[Start of section]

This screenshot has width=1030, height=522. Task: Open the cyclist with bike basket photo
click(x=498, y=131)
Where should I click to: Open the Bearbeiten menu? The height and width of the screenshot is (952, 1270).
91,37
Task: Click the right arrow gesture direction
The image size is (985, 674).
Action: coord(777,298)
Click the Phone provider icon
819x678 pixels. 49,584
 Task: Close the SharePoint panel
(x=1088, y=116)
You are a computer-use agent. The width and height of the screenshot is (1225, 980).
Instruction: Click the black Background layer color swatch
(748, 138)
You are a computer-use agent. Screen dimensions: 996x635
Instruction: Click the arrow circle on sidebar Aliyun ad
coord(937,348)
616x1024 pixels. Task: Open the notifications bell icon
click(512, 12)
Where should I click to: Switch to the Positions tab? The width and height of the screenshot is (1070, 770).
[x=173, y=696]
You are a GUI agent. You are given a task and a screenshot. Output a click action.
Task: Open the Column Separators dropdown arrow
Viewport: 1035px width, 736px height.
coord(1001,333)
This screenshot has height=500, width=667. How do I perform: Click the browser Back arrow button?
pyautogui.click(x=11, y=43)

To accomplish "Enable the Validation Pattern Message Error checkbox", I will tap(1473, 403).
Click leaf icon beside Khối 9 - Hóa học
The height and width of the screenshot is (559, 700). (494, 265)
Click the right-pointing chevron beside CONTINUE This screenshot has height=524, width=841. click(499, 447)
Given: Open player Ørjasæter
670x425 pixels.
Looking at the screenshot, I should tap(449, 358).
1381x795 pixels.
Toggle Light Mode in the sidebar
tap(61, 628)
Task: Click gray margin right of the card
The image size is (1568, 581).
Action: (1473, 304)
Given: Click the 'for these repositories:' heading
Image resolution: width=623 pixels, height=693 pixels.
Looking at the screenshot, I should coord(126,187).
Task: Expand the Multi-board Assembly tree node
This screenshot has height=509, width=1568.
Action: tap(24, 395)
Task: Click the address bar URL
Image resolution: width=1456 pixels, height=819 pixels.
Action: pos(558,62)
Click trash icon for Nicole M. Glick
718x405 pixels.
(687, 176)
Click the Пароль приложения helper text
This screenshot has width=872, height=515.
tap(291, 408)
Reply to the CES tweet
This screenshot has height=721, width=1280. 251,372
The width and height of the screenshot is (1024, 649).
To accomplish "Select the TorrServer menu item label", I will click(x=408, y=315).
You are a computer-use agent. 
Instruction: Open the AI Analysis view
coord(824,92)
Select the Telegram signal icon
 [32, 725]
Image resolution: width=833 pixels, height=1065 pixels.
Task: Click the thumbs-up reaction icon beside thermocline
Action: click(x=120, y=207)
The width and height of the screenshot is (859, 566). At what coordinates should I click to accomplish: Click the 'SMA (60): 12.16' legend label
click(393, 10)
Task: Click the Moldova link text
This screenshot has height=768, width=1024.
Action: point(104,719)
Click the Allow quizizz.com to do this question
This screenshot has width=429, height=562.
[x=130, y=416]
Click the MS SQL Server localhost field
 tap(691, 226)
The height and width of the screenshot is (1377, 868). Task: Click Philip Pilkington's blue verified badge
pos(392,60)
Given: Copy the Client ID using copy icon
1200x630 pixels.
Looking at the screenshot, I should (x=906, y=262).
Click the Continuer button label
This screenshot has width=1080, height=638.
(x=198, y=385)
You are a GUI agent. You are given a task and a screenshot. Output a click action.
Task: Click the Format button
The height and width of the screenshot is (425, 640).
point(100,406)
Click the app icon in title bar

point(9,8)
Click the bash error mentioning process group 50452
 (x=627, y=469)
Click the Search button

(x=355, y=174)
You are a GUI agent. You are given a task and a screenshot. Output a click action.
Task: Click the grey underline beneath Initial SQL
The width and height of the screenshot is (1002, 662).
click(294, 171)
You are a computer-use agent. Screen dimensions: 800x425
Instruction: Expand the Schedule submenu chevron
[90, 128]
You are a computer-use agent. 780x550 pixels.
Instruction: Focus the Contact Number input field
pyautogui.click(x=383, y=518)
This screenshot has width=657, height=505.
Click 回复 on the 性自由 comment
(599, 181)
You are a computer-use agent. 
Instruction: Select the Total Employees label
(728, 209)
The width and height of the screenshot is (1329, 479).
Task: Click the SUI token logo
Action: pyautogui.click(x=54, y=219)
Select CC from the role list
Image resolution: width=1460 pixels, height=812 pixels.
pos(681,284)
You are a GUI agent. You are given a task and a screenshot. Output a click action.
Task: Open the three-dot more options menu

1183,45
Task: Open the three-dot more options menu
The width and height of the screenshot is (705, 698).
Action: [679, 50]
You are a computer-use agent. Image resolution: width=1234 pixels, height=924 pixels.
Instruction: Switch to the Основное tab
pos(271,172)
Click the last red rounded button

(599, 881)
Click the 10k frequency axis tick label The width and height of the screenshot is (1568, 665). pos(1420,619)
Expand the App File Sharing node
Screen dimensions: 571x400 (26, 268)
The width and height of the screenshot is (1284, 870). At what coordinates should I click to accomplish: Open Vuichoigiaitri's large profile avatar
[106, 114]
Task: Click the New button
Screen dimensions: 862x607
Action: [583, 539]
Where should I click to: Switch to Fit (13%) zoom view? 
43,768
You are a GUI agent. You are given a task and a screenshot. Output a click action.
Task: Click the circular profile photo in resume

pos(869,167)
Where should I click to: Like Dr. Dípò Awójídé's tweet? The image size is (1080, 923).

[End of section]

◆ INSTRUCTIONS FOR THE TASK ◆
Filter the records for lines containing the word "will" and copy each one.

◆ YOUR SOLUTION ◆
To accomplish "Enable the Validation Pattern Message Error checkbox", I will tap(1473, 403).
To accomplish "Select the TorrServer menu item label", I will click(x=408, y=315).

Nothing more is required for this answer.